* [TASK OBJECTIVE]:
Your output should be the lines from the one with "Task: Clear the" through the end of the entries below, set down word for word and nothing else.

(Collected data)
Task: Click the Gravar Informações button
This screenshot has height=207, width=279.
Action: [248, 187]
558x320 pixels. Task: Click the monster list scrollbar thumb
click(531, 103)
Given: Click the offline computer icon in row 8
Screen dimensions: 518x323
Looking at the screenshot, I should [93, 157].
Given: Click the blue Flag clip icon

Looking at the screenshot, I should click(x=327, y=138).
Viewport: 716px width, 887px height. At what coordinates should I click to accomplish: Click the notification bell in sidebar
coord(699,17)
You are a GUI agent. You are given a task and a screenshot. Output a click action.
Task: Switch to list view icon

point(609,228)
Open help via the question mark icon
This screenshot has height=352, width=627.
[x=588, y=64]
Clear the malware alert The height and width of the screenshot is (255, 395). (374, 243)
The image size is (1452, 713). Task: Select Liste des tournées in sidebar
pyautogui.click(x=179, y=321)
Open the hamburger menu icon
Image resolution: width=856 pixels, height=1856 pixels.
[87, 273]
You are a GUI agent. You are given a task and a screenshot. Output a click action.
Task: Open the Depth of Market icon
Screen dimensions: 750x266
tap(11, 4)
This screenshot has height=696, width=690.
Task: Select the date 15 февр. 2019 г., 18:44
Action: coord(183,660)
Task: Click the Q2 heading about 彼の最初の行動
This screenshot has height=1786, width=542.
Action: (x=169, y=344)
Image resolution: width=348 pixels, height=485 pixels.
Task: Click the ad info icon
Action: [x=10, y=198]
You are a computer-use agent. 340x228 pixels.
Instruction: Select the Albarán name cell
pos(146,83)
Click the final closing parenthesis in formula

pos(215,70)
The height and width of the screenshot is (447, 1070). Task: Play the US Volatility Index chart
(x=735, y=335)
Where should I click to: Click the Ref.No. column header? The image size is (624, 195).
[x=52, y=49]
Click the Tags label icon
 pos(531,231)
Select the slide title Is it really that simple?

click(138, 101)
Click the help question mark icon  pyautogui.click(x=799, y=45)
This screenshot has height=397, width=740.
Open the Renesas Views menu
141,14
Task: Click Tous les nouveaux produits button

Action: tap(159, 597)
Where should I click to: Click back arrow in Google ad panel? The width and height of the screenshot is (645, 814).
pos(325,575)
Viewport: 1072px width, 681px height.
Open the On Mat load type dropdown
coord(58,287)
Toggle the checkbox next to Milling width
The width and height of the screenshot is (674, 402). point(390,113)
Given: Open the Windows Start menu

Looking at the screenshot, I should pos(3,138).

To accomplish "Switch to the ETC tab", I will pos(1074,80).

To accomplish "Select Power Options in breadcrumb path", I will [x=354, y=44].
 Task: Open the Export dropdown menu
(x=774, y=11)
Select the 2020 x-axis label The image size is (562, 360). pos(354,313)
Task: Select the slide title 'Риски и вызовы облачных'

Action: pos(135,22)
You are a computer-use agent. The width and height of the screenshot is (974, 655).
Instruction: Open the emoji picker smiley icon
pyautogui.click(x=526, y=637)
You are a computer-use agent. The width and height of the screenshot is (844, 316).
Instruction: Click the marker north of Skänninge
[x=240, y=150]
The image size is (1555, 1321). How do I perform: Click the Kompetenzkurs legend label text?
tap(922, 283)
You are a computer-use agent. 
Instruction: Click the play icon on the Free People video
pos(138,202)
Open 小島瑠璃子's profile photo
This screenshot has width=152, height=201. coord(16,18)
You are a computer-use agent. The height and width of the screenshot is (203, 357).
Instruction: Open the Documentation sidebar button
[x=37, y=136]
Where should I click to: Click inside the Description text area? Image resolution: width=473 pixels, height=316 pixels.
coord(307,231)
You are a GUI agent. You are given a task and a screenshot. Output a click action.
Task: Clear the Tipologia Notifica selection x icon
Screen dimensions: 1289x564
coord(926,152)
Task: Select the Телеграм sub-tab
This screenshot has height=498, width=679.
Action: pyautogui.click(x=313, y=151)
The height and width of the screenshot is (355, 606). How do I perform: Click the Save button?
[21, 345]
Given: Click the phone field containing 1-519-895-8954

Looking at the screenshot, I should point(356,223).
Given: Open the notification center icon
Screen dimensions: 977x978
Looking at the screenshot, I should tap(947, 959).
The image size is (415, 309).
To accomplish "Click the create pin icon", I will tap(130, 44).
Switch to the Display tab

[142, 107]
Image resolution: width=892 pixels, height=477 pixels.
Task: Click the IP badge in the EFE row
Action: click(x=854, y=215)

* [EXERCISE RESULT]:
Task: Clear the Tipologia Notifica selection x icon
Screen dimensions: 1289x564
coord(926,152)
Task: Select the Телеграм sub-tab
This screenshot has height=498, width=679.
Action: pyautogui.click(x=313, y=151)
The height and width of the screenshot is (355, 606). How do I perform: Click the Save button?
[21, 345]
Given: Click the phone field containing 1-519-895-8954

Looking at the screenshot, I should point(356,223).
Given: Open the notification center icon
Screen dimensions: 977x978
Looking at the screenshot, I should tap(947, 959).
The image size is (415, 309).
To accomplish "Click the create pin icon", I will tap(130, 44).
Switch to the Display tab

[142, 107]
Image resolution: width=892 pixels, height=477 pixels.
Task: Click the IP badge in the EFE row
Action: click(x=854, y=215)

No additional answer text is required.